Criminalizing Condom Possession Puts Sex Workers at Risk

by Cristina Gonzalez

AIDS 2012The criminalization of condoms in major cities across the U.S. is preventing sex workers from carrying them, undermining million-dollar public health efforts, endangering sex workers and contributing to the HIV epidemic. This is the conclusion of an important study presented Tuesday, July 24, at the XIX International AIDS Conference (AIDS 2012) in Washington, DC.

HIV continues to be a major public health risk in the United States, where more than 1 million people are living with the virus and 1 in 5 don’t know their status. According to lead study author Megan McLemore, JD, of the Health and Human Rights Division of Human Rights Watch, those numbers rise dramatically and disproportionately when looking at high-risk populations, especially sex workers and transgender persons.

Criminalization of condoms has begun to exacerbate the problem, McLemore explained.

Condoms are a proven method of preventing HIV and other sexually transmitted infections (STIs) and in many cities across the U.S., access to free condoms is a major tenet of public health efforts. However, law enforcement officials have begun using the possession of condoms as evidence in criminal proceedings against sex workers, ultimately discouraging these individuals from carrying and using protection.

“This is prompting sex workers to ask: How can you be handing us a condom on the one hand, and then putting us in jail on the other?” McLemore said.

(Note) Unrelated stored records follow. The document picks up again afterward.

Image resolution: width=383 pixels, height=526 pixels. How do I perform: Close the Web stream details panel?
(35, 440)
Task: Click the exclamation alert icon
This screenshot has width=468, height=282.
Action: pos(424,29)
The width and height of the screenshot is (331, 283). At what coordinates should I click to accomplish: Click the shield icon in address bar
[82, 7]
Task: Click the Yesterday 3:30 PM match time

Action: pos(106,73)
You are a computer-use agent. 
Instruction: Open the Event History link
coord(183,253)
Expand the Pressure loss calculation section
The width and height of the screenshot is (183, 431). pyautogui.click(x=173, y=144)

For the study, McLemore and her Human Rights Watch colleagues interviewed more than 300 individuals in four cities that were consistently reporting the use of condoms as evidence of prostitution: New York, Los Angeles, Washington, DC and San Francisco. The group consisted of 197 current and former sex workers and more than 110 outreach workers, advocates, lawyers, public health officials and police officers.

In all four cities, the survey results showed, the suspicion of prostitution prompted law enforcement officials to stop and search individuals for condoms.

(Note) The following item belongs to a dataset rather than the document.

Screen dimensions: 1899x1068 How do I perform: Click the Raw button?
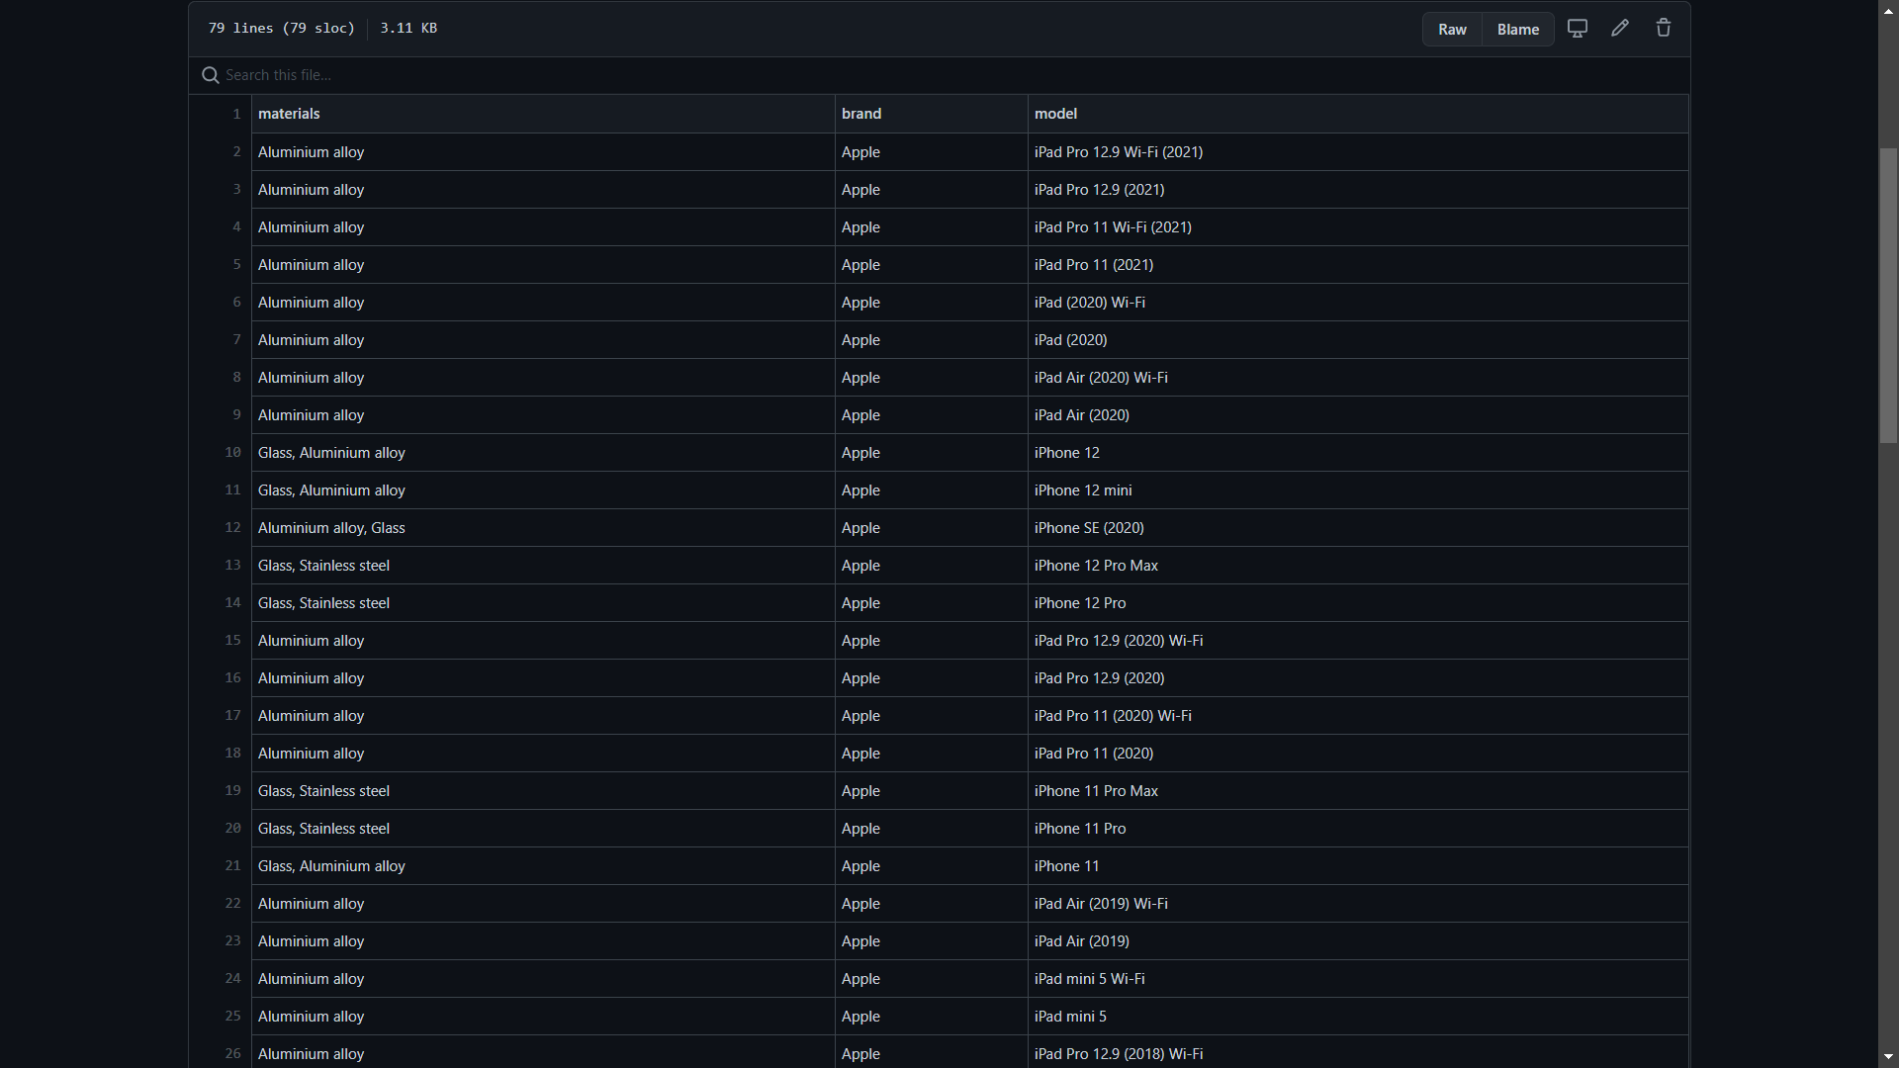click(x=1452, y=30)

In three cities—New York, Los Angeles and Washington, DC—officials arrested sex workers, relying on condom possession as probable cause.

In three cities—New York, Los Angeles and San Francisco—officials used condom possession as evidence to prosecute.

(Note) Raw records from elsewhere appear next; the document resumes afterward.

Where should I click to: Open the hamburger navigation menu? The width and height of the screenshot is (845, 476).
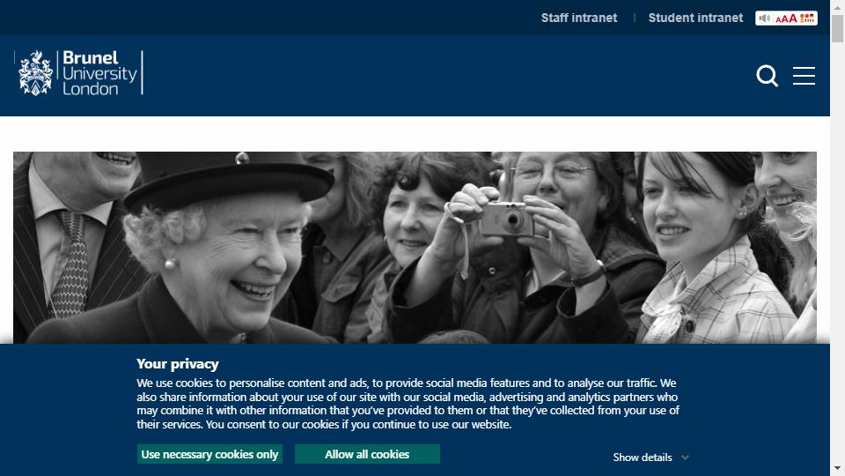click(804, 76)
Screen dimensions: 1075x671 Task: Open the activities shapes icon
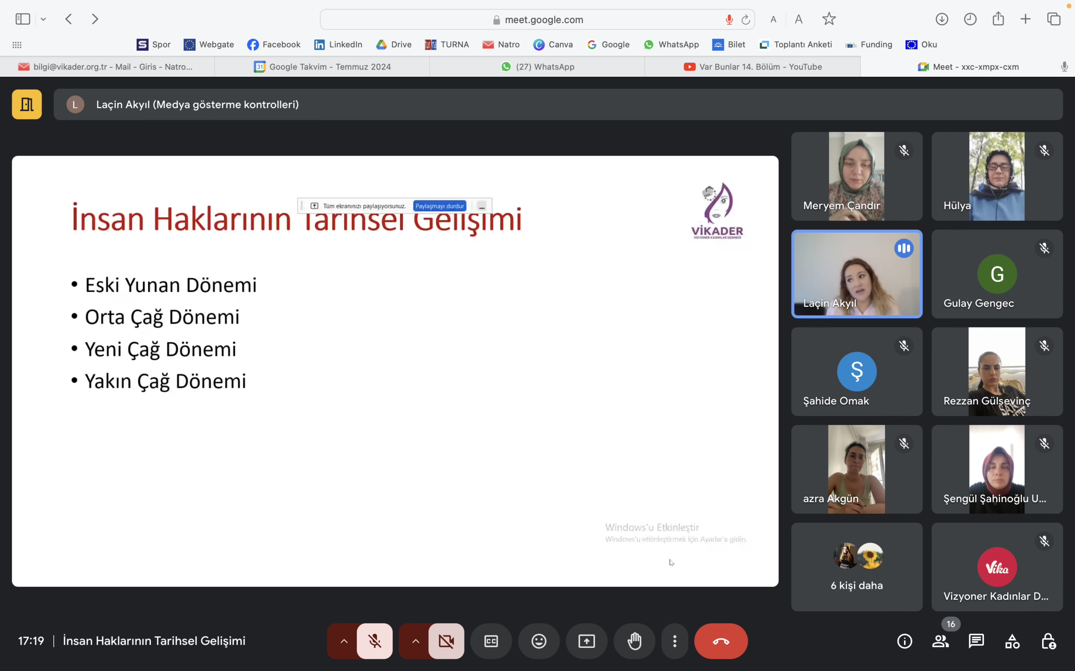(1012, 641)
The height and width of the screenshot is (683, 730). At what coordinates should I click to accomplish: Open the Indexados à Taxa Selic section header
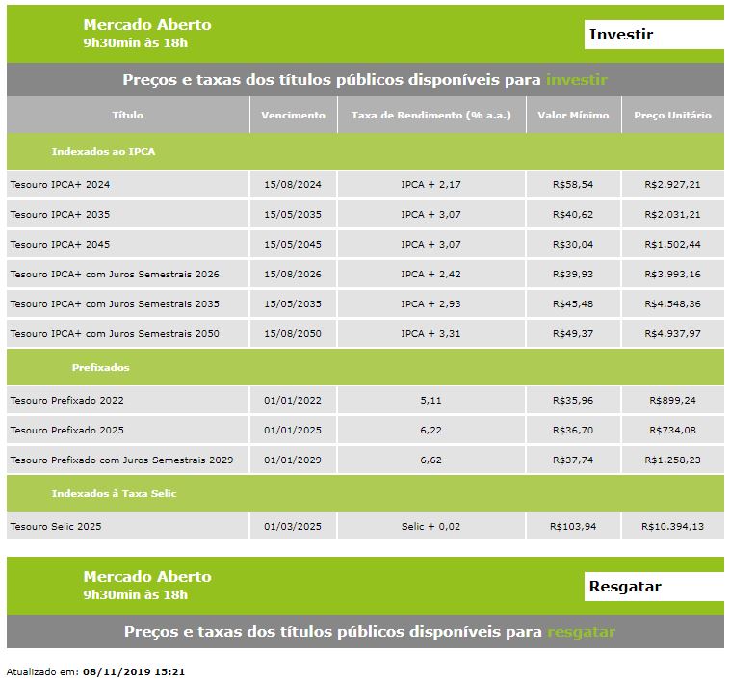tap(114, 494)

According to the study, there are two reasons why this is both a human rights problem and a public health issue.

First, it promotes a fear of arrest—especially for transgender women—that deters them from protecting themselves against HIV.

Second, criminalizing condom use promotes misinformation. Transgender sex workers repeatedly asked the Human Research Watch researchers how many condoms were considered legal to carry. When told that it is legal to carry as many as they chose, McLemore said they were shocked, proving that even one condom-related arrest can have a devastating effect on safer sex efforts.

The study outlined key recommendations for better practices and protection of human rights. The recommendations are also highlighted in a Human Rights Watch report called "Sex Workers at Risk," which is available online.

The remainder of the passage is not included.